= Robert Lumsden =

Scottish consultant ear, nose and throat (E.N.T.) surgeon

Robert Benny Lumsden TD, FRCSED (1903 – 8 October 1973) was a Scottish consultant ear, nose and throat (E.N.T.) surgeon.

==Education==
Lumsden was educated at Strathallan School, the University of Edinburgh and for a short period at the University of Vienna. He graduated in medicine (MB, ChB) from Edinburgh in 1926 and became a Fellow of the Royal College of Surgeons of Edinburgh (FRCSED) in 1932.

==Surgeon==
After his house appointments Lumsden joined the E.N.T. department of the Royal Infirmary of Edinburgh, where he eventually became honorary consultant. In 1928, he was appointed consultant to the E.N.T. department at Stirling Royal Infirmary and the Deaconess Hospital, Edinburgh. In 1935 he was elected a member of the Harveian Society of Edinburgh.

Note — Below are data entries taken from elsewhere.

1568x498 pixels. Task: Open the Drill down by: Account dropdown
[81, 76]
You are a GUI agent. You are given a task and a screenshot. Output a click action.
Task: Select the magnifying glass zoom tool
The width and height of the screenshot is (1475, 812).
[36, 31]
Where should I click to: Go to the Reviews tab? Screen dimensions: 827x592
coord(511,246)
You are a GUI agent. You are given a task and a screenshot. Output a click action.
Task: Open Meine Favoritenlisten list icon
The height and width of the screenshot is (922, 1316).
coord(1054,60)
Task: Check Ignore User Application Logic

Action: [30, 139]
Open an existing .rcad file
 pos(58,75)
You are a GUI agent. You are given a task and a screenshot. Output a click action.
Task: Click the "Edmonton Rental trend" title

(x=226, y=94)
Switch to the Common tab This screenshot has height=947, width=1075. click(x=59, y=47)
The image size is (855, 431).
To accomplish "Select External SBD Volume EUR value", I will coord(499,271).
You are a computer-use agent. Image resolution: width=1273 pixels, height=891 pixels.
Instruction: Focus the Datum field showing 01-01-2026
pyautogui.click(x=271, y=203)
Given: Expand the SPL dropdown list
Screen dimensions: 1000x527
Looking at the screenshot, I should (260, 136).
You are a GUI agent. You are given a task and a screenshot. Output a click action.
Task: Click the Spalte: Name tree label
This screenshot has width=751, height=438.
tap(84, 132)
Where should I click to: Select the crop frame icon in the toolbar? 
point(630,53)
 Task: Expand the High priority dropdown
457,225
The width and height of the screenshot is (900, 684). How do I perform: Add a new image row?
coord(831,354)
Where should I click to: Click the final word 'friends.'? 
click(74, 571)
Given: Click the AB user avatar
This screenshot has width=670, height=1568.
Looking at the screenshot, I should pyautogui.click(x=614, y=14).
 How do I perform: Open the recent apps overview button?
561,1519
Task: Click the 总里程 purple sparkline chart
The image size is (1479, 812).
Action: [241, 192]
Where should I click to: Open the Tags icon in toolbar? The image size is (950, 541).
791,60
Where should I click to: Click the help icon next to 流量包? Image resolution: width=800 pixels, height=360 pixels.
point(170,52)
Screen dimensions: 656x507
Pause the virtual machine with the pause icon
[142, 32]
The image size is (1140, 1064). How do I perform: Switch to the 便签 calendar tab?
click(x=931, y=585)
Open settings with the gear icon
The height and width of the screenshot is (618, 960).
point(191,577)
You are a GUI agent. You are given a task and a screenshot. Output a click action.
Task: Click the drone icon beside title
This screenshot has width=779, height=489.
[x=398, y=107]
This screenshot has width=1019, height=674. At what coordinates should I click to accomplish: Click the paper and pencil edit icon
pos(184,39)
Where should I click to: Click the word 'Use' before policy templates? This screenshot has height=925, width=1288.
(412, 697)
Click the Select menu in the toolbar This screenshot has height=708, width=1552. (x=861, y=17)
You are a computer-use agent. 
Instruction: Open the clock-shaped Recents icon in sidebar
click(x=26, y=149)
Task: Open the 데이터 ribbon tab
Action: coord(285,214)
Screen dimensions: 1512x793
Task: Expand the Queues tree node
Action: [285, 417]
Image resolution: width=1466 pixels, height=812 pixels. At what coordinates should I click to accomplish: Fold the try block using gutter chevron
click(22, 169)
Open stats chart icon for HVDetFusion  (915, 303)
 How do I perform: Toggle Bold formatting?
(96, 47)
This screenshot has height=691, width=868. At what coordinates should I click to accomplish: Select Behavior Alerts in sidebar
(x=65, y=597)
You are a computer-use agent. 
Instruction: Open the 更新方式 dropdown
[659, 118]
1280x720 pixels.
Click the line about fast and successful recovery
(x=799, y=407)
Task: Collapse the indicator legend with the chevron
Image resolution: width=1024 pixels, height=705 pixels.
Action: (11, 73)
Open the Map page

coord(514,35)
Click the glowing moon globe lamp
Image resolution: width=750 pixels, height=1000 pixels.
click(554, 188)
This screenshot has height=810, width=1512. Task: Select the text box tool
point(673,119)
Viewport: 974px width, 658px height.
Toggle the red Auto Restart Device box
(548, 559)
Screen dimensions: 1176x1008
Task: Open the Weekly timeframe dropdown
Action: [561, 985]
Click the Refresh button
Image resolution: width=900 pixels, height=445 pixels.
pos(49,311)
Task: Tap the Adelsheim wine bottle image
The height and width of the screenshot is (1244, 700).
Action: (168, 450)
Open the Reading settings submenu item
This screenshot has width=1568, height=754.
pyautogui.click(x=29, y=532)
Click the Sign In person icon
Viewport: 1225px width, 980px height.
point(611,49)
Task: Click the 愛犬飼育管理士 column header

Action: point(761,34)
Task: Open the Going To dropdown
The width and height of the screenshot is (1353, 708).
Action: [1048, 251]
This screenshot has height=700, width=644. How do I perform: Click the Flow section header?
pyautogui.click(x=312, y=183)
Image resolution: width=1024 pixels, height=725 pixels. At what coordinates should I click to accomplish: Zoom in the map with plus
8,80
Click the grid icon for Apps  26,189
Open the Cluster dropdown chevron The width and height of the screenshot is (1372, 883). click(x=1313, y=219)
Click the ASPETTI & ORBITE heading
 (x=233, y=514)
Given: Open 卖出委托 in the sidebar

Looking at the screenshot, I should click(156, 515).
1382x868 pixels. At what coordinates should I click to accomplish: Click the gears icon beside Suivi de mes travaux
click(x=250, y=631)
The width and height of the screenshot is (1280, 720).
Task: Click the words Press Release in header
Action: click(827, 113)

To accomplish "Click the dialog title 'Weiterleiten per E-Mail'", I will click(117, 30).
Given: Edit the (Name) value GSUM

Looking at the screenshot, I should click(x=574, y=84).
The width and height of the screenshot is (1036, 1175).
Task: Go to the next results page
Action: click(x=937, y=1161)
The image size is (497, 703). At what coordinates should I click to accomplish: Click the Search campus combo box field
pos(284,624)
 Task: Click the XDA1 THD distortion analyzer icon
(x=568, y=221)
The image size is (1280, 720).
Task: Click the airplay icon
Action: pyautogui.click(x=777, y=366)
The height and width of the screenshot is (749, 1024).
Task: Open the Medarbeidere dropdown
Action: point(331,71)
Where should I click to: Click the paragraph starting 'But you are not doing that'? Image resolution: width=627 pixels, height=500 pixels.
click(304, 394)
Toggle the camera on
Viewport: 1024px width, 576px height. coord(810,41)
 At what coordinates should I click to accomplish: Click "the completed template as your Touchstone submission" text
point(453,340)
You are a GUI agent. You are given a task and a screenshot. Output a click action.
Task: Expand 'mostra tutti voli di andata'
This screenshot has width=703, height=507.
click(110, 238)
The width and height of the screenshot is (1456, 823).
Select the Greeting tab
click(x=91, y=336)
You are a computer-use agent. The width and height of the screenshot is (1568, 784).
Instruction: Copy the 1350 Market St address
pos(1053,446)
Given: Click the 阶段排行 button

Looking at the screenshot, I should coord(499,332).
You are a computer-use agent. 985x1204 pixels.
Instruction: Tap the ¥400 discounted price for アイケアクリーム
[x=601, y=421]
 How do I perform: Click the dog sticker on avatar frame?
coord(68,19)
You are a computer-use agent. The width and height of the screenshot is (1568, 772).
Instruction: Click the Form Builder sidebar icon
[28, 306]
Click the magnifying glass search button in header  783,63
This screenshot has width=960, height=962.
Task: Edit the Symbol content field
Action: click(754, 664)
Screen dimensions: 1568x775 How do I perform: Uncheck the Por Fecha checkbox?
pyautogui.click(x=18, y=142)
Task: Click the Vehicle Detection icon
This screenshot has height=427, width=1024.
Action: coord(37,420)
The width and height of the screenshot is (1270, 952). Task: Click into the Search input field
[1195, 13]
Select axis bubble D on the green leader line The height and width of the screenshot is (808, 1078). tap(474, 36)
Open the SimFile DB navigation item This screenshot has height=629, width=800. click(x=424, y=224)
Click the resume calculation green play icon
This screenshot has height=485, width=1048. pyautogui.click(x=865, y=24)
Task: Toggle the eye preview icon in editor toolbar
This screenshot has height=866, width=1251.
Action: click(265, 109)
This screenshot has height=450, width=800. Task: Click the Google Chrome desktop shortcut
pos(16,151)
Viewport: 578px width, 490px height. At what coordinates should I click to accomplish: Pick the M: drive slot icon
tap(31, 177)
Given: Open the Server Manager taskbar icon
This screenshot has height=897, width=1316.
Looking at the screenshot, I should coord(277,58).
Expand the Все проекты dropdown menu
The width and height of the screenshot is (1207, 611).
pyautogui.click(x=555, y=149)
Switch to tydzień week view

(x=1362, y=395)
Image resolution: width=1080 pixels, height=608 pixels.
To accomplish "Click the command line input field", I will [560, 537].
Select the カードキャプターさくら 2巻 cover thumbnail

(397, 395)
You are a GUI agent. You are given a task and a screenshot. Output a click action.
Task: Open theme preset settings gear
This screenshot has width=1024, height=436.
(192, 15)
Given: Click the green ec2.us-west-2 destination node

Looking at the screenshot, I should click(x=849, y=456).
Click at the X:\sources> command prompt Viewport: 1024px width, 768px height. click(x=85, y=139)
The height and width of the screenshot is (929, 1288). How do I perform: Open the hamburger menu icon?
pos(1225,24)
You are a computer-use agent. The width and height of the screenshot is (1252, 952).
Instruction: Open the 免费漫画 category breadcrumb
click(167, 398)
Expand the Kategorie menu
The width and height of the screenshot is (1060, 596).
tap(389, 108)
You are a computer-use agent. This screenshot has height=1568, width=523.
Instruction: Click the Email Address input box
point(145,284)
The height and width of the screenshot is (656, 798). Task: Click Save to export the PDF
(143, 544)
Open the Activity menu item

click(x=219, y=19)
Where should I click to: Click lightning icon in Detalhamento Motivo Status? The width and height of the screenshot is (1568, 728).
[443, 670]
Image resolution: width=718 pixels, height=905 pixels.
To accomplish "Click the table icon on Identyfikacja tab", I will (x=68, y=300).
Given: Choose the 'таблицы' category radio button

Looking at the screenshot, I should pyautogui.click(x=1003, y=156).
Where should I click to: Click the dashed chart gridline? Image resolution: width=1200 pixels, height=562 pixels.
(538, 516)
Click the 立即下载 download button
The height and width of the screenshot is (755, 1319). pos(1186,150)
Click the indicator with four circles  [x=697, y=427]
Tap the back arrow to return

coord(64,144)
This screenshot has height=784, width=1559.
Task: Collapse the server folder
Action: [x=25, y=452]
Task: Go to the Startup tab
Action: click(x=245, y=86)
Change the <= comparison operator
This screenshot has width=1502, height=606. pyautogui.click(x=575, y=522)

At the outbreak of the Second World War, Lumsden, already serving with the Officers' Training Corps, was appointed E.N.T. specialist to a field general hospital. Shortly afterward, he was appointed as consultant adviser in E.N.T. to the Middle East Force. Lumsden was promoted to captain on 11 April 1945. He retired from the Territorial Army Reserve of Officers on 17 April 1955 with the rank of lieutenant colonel. On 29 April 1955, he was awarded the Territorial Decoration (TD). Lumsden published several papers during his military career detailing some of his medical cases.

Following the end of the war, Lumsden spent time in Rome studying the treatment of Ménière's disease by destruction of the labyrinth of the inner ear by ultrasound and in Britain introduced the treatment at the experimental stage. While based at the Wilkie Surgical Research Institution at the University of Edinburgh he conducted extensive research on the effects of ultrasound on the inner ear. Lumsden retired from the Royal Infirmary, Edinburgh, in 1967.

==Publications==
- John P Stewart (1961). "Logan Turner's Diseases of the Nose, Throat, and Ear"

In 1961 Lumsden was assistant editor on the sixth edition of Arthur Logan Turner's 1924 textbook Logan Turner's Diseases of the Nose, Throat, and Ear. In 2014, the book was on its 11th edition. A review of the sixth edition appeared in the Proceedings of the Royal Society of Medicine in March 1962.)